Nem sempre a intensidade dos sintomas têm relação com a gravidade da doença -- e mesmo um exame ginecológico bem realizado também tem limitações em avaliar a extensão da endometriose. É muito importante mapear a endometriose, porque além dos sintomas que pode causar, em alguns casos ela pode afetar de forma grave o funcionamento de órgãos importantes, como os rins e o intestino*.

Nem todos os médicos indicam adequadamente a investigação devido à falta de informação ou pela ausência de serviços especializados de imagem na região onde atuam. O custo dos exames também pode ser um fator limitante, porque nem sempre os convênios credenciam ou reembolsam esses procedimentos.

*[Nota da Revisora Científica: esta situação é extremamente rara.]

Uma vez diagnosticada a endometriose, quais são as alternativas mais eficientes para tratá-la?

O tratamento realmente eficiente é a cirurgia com a retirada completa dos focos*. Para que a execução desse procedimento seja adequada é necessário o estadiamento pré-operatório por imagem e a cirurgia tem de ser realizada por uma equipe especializada.

Deve-se ter em mente que nem todas as pessoas com endometriose têm indicação cirúrgica: isso vai depender do estadiamento da doença, sintomas, idade e desejo reprodutivo. Quando não há indicação cirúrgica, o controle clínico mais eficiente se faz com o uso de medicamentos via oral, dispositivos intrauterinos (DIUs) ou implantes subcutâneos que contenham progesterona. Outras ações que também podem ajudar no controle dos sintomas são as que melhoram o bem estar e reduzem o estresse, principalmente atividade física aeróbica.

*[Nota da Revisora Científica: apesar de efetivo, esse tratamento não pode ser considerado totalmente definitivo. Há relatos de recorrência de 10% a até 76% nos cinco anos seguintes ao procedimento.]

É verdade ou mito que uma gravidez pode curar a endometriose?

A idéia de que a gravidez trata a endometriose é um MITO. Os exames de imagem que realizamos em pacientes com endometriose antes e depois da gravidez mostram que a doença continua presente (3). A gravidez acaba em geral tendo efeito semelhante aos bloqueios hormonais, inibindo os sintomas e o seu crescimento.

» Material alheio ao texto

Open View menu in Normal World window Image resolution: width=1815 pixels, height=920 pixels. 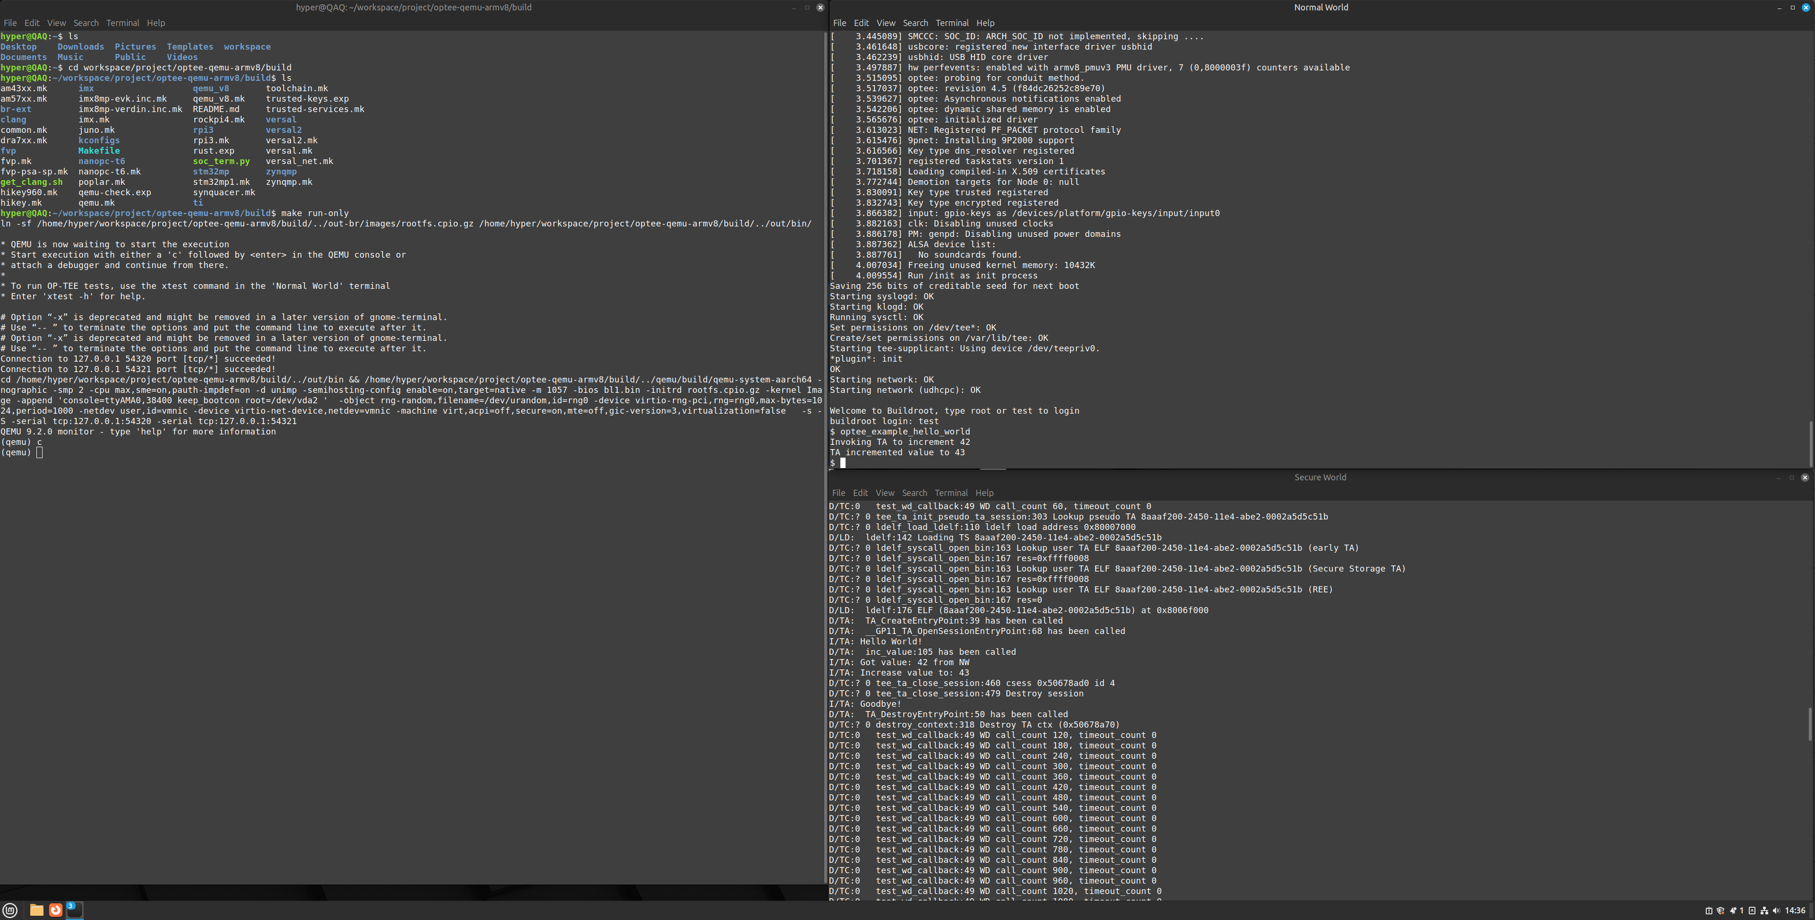pos(886,23)
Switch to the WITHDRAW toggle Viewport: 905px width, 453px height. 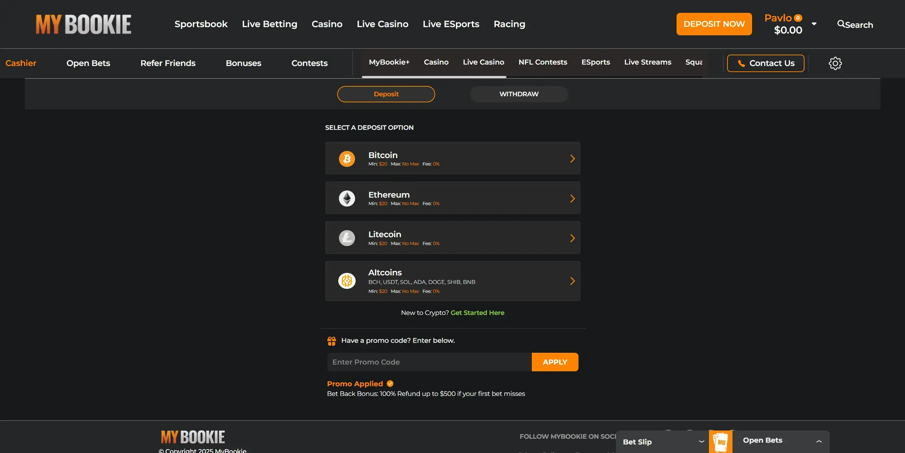click(x=519, y=94)
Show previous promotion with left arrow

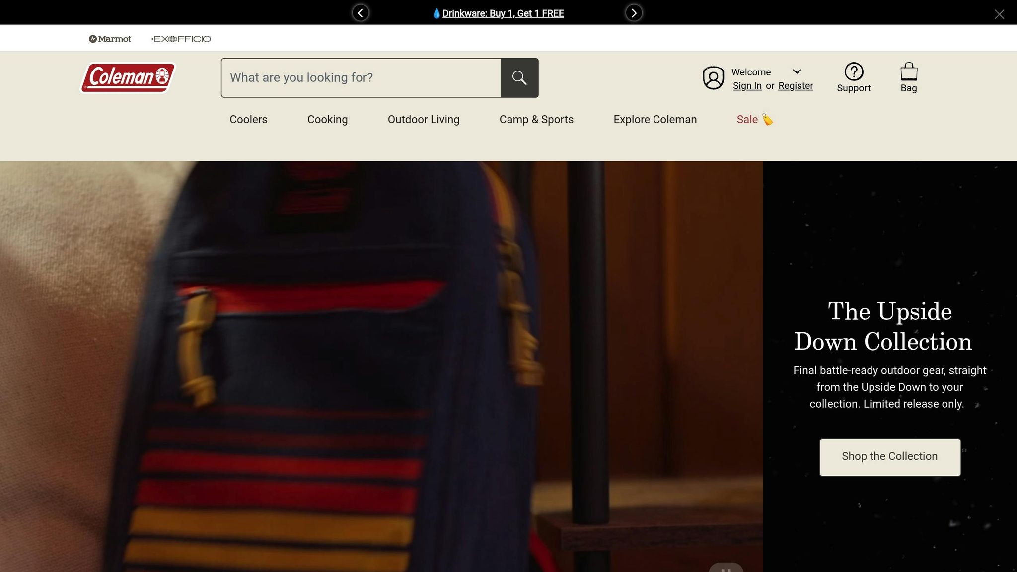click(x=361, y=13)
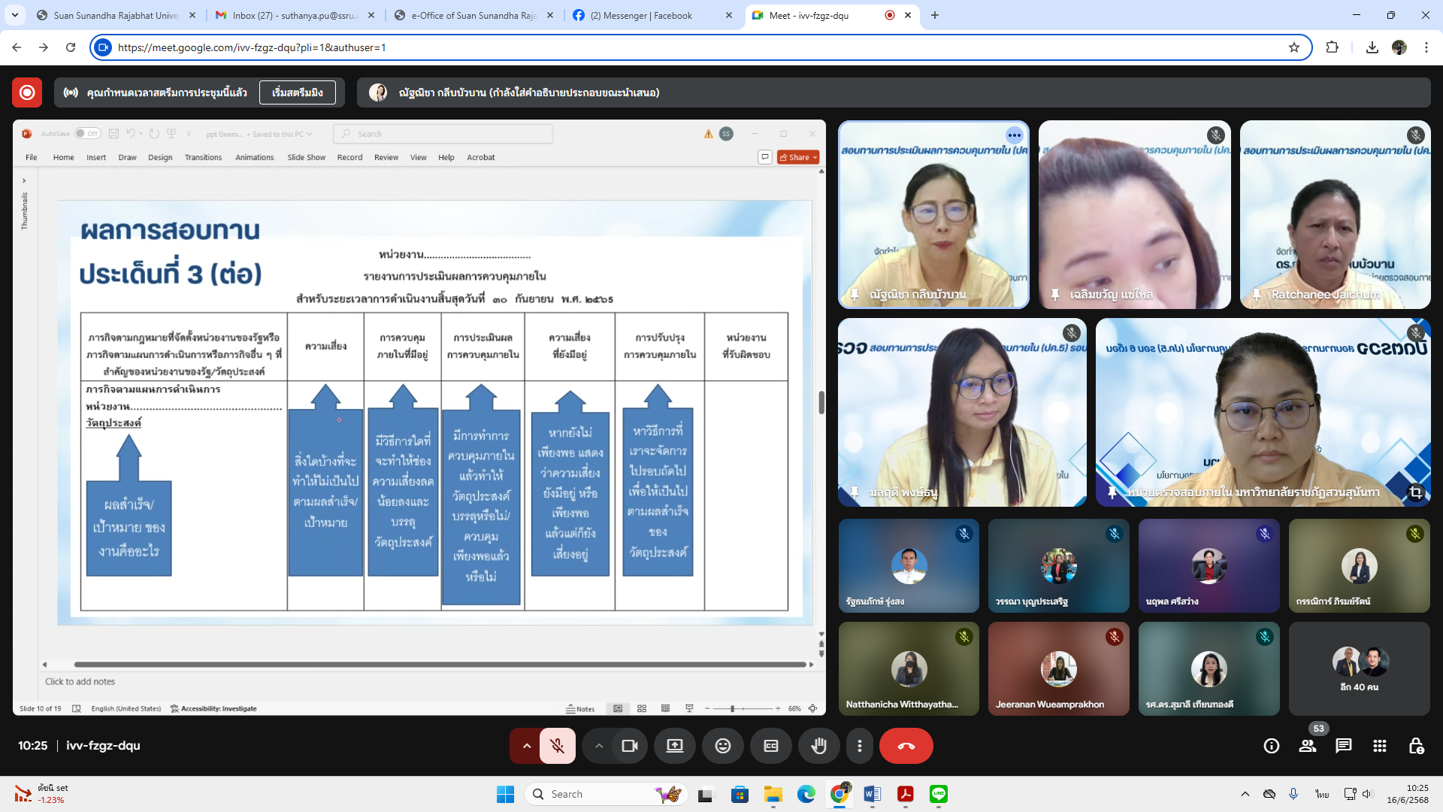Toggle the camera on or off
The width and height of the screenshot is (1443, 812).
tap(629, 746)
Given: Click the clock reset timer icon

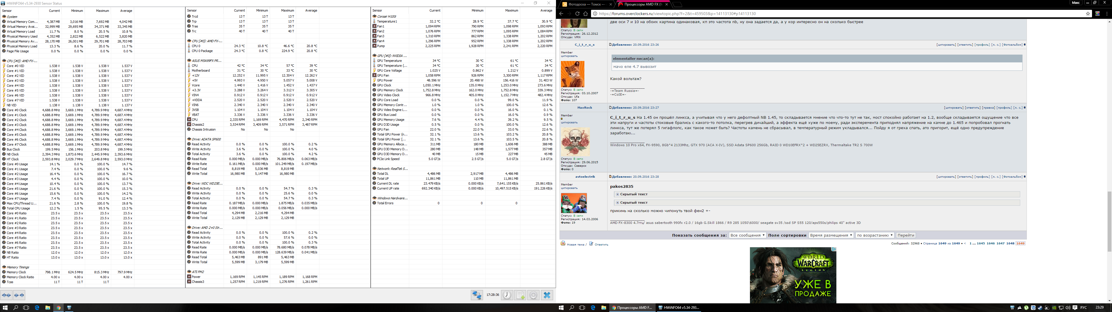Looking at the screenshot, I should [x=507, y=295].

Há várias teorias sobre o porquê do aparecimento da endometriose. A mais conhecida é a que atribui a doença ao extravasamento de sangue, com endométrio, para dentro do abdome no período menstrual. Hoje sabemos que esse fenômeno ocorre praticamente em todas as mulheres. Então, porque só uns 10 a 15% tem a doença? Provavelmente por fatores genéticos ou hereditários: filhas, irmãs ou parentes próximas de pacientes com endometriose têm maior probabilidade de desenvolver a doença.

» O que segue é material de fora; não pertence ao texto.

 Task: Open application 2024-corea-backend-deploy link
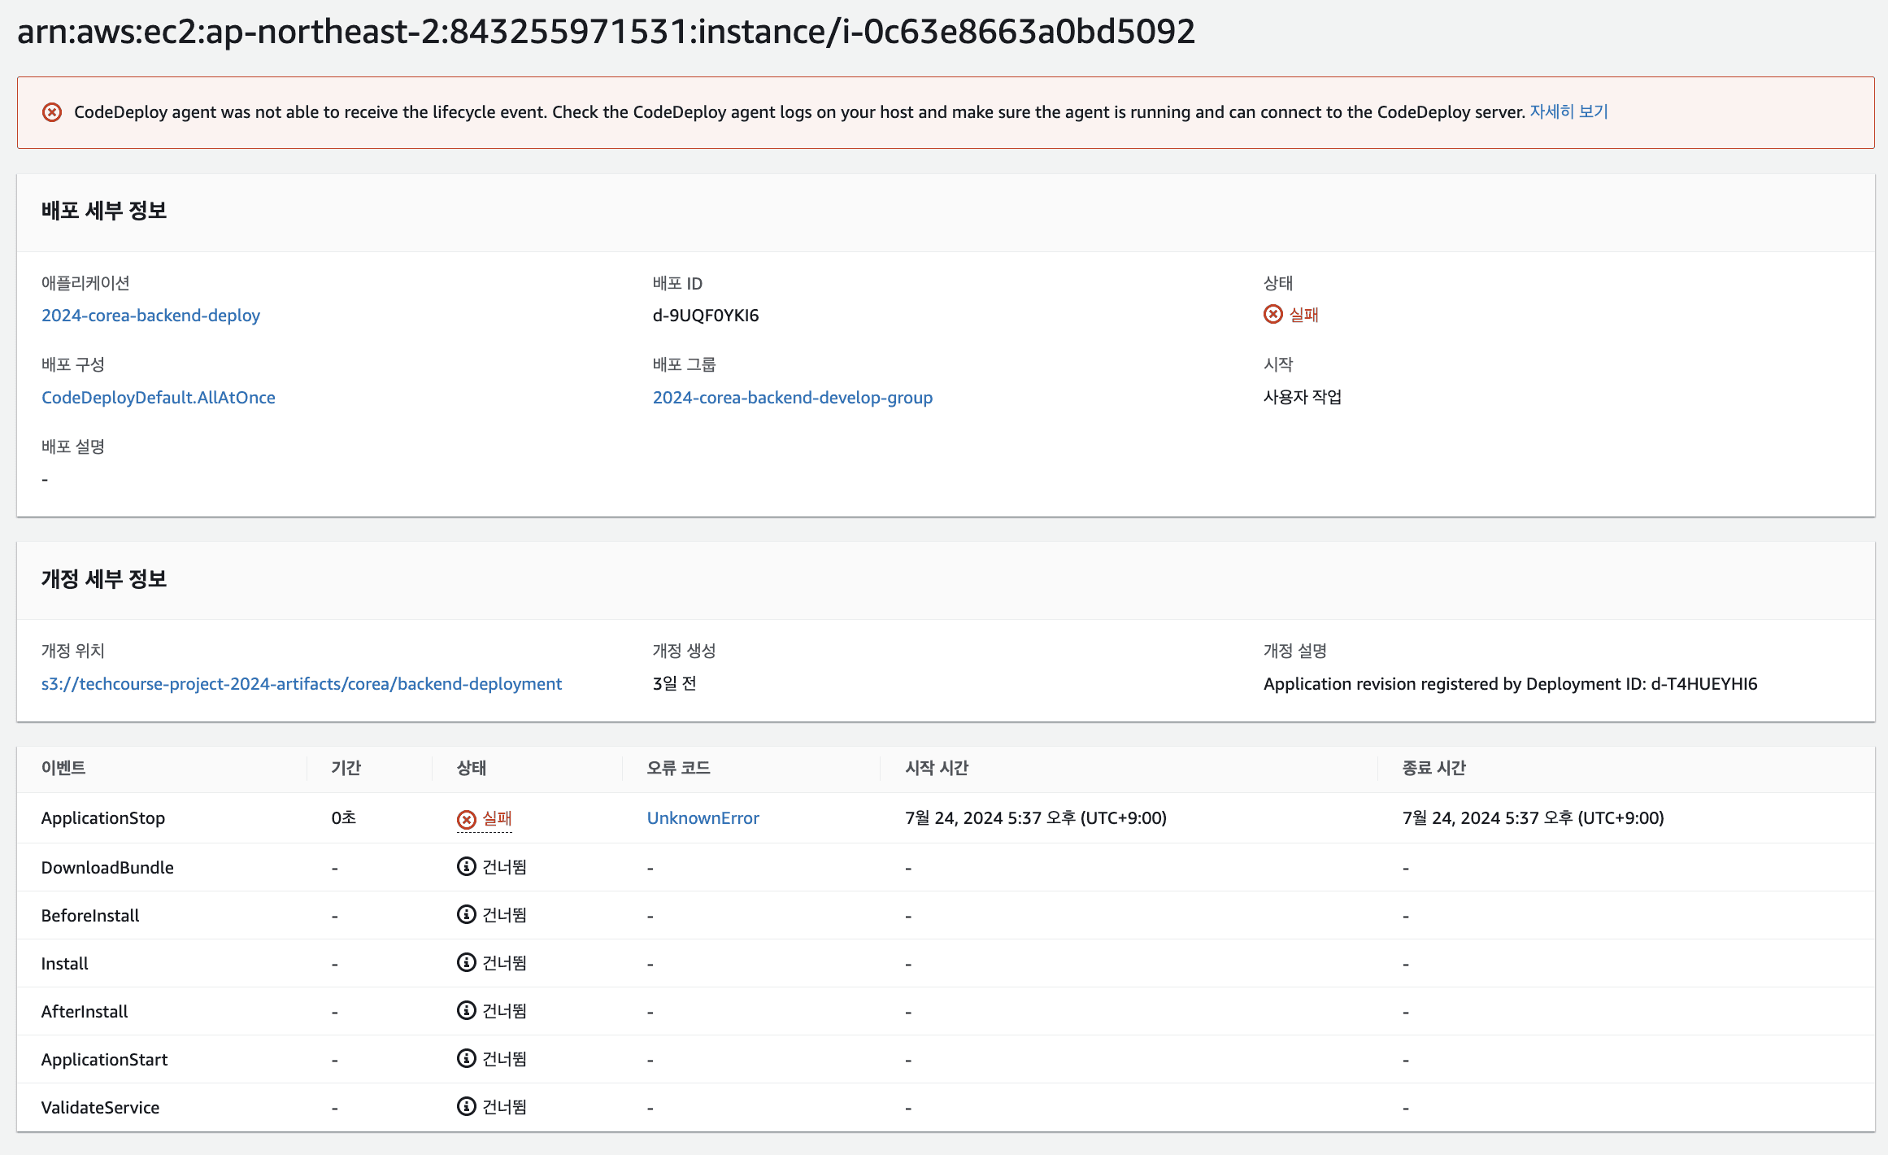(150, 316)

O que todas as pacientes com endometriose deveriam saber?

Que dor intensa no período menstrual ou na relação sexual não é normal, deve ser investigada; que é necessário consultar médicos especializados para o diagnóstico e tratamento; que o exame não invasivo mais eficiente para o diagnóstico é a ultrassonografia especializada com preparo intestinal (4), mas a ressonância magnética, com protocolo específico, também tem alta acurácia nesse diagnóstico (5); que nem sempre pacientes com endometriose são inférteis. Muitas engravidam espontaneamente, com cirurgia ou com tratamentos de fertilização assistida.

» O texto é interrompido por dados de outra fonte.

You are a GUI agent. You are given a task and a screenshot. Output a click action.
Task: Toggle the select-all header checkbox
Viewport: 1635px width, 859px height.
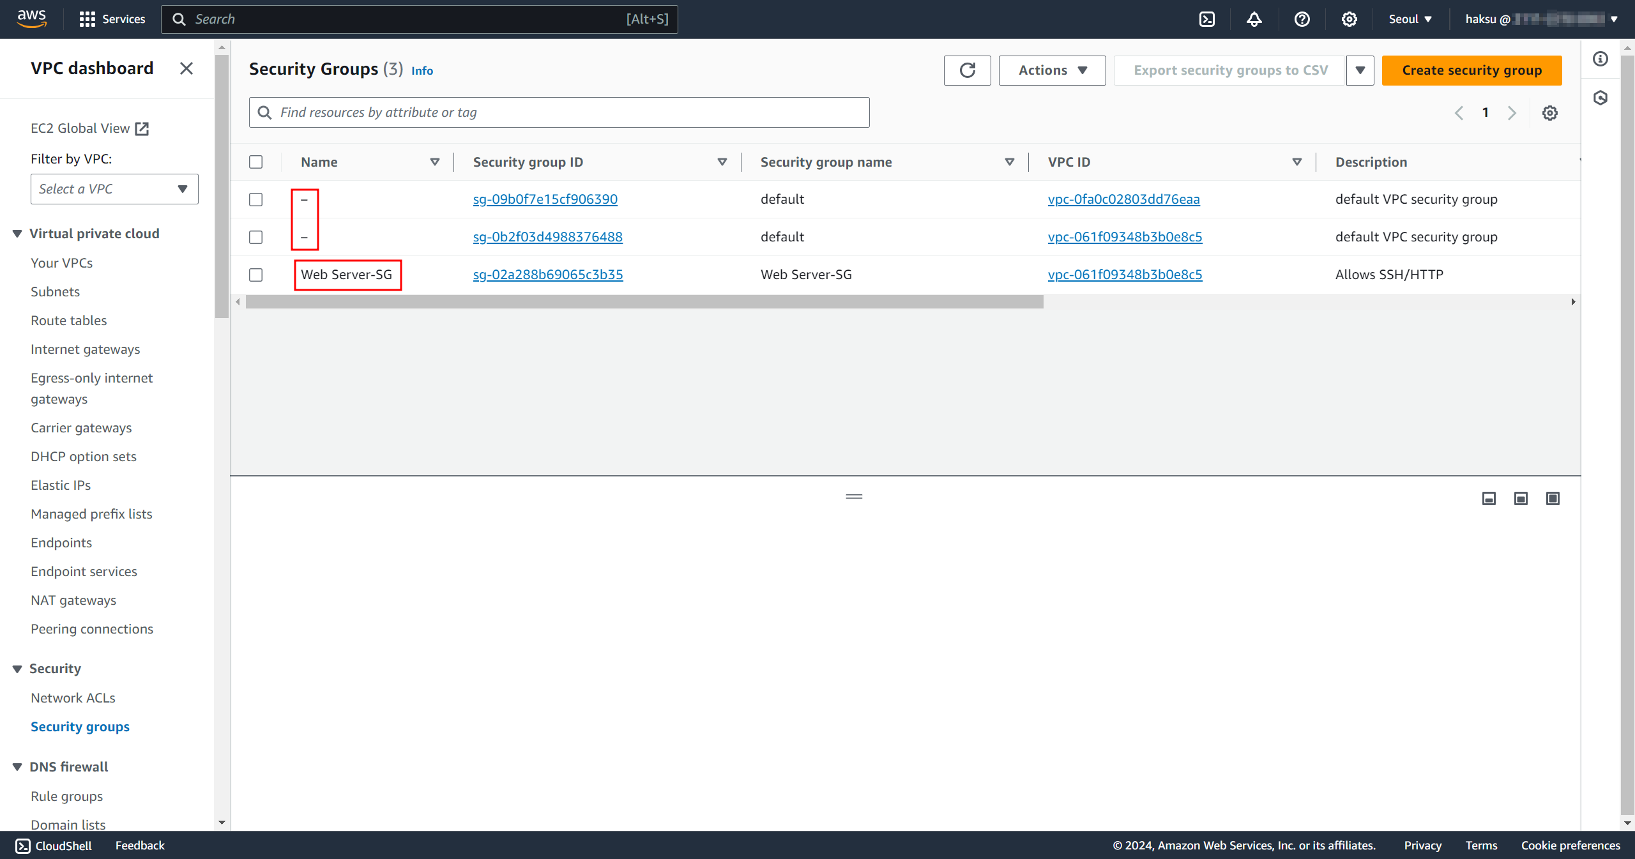coord(256,162)
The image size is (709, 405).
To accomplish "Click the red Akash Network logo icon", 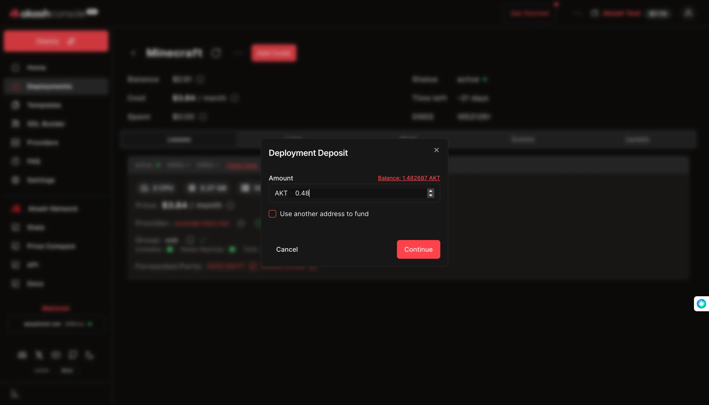I will [16, 209].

Por último, é importante lembrar que, em cada paciente, a endometriose tem características próprias e sempre há formas clínicas ou cirúrgicas de controlar a doença e os sintomas.

A boa notícia é que a endometriose não precisa ser um beco sem saída. Avanços científicos têm facilitado a vida de quem tem acesso ao exame especializado. Agora, é batalhar pelo direito de mais pessoas a diagnósticos melhores e mais rápidos da doença.